Il faut dire aussi qu'ils bénéficient de la mise en images tout aussi premier degré et sérieuse de
Paul Gulacy. le lecteur dénote toujours chez lui l'influence marquante de
Jim Steranko pour les postures des personnages et l'utilisation des aplats de noir. Gulacy a le souci du détail et du photoréalisme. Ce choix graphique renforce l'impression de plausibilité des évènements, l'absence d'ironie, et l'entière implication des 4 agents spéciaux chargés de cette mission délirante dans le passé. Afin de parfaire la minutie des dessins, l'encrage du Gulacy est renforcé par Charles Yoakum qui l'aide dans cette tâche. Dès la première page, le visage de l'agent Werner Platz impressionne par son intensité et par son costume impeccable. La case suivante montrant la progression d'un petit groupe mené par Platz dans un tunnel de métro plonge le lecteur dans la noirceur du lieu, tout en faisant ressortir les briques de la maçonnerie. La scène de signature du divorce se déroule dans le hall monumental d'un hôtel de luxe. Gulacy sait évoquer l'ambiance d'un James Bond quand celui-ci déambule dans un lieu réservé à l'élite des nantis. Tout du long, le lecteur a l'impression d'assister au visionnage d'un film d'action à gros budget. À un moment une épidémie fulgurante transforme les civils en cadavres, Gulacy est maître des effets spéciaux de maquillage pour montrer les pustules déversant leurs humeurs. Un agent a revêtu une combinaison de protection contre la contamination biologique et Gulacy offre une case où l'on voit la tête de ce monsieur sous la combinaison avec une expression d'horreur aussi naturelle qu'effroyable. Les illustrations sont aussi efficaces pour les scènes de dialogue que pour les scènes d'action. Gulacy pioche à la fois dans des postures iconiques, dans des détails technologiques de précision, et dans des mises en page qui coulent toutes seules. le soin apporté aux décors, aux vêtements et aux accessoires assure une immersion d'une grande intensité. La texture des vêtements indique tout de suite s'il s'agit du cuir des longs manteaux noirs des SS, ou de la toile grossière des uniformes des simples soldats. La mise en couleurs de Rain Beredo cultive les tonalités limitées pour les scènes sans effets spéciaux, elle déploie des couleurs plus vives maîtrisées dès qu'il y a une explosion ou des coups de feu.

**Données fournies:**
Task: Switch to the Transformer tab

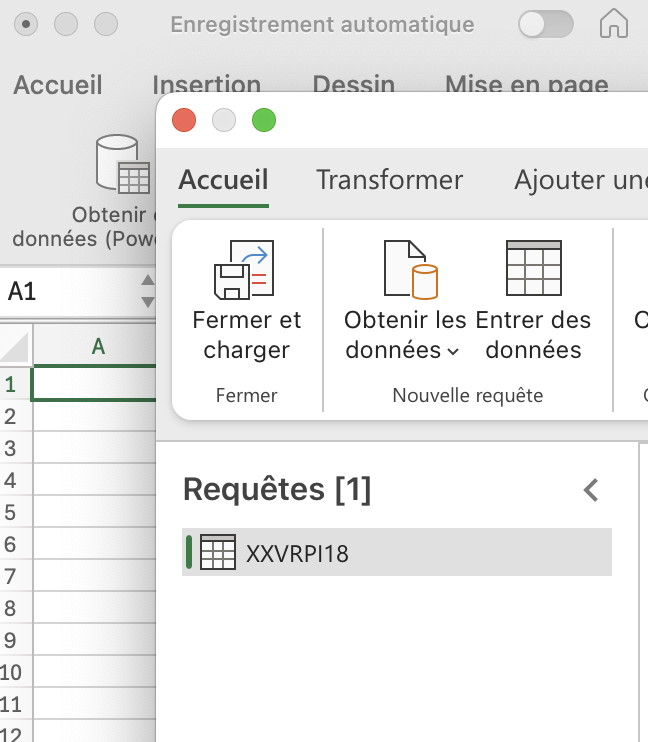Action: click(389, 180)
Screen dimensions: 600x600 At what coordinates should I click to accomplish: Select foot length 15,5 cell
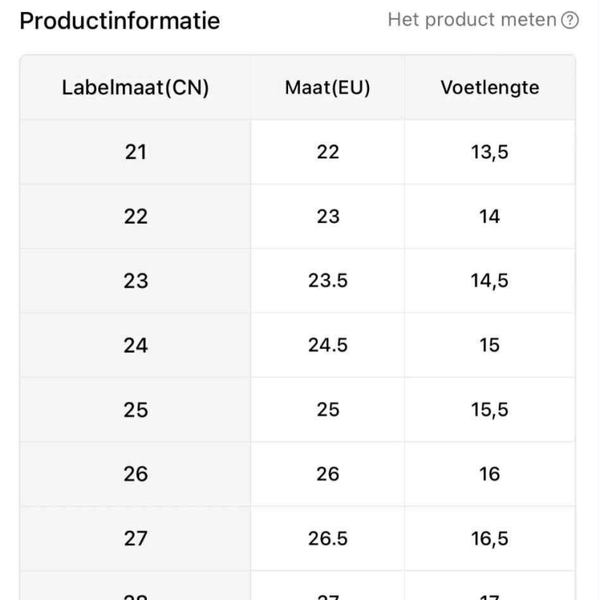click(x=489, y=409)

**Consigne:** Poursuivez, s'il vous plaît, le texte sur les dessins de Paul Gulacy à partir de sa dernière phrase.

**Réponse:**
Gray, Palmiotti et Gulacy ont créé une histoire d'aventure et d'anticipation exemplaire. Elle se lit d'une traite, sans baisse de régime, mais sans saccade, avec des rebondissements savoureux, et des images détaillées et précises qui permettent d'ancrer le récit dans un réalisme qui le rend crédible.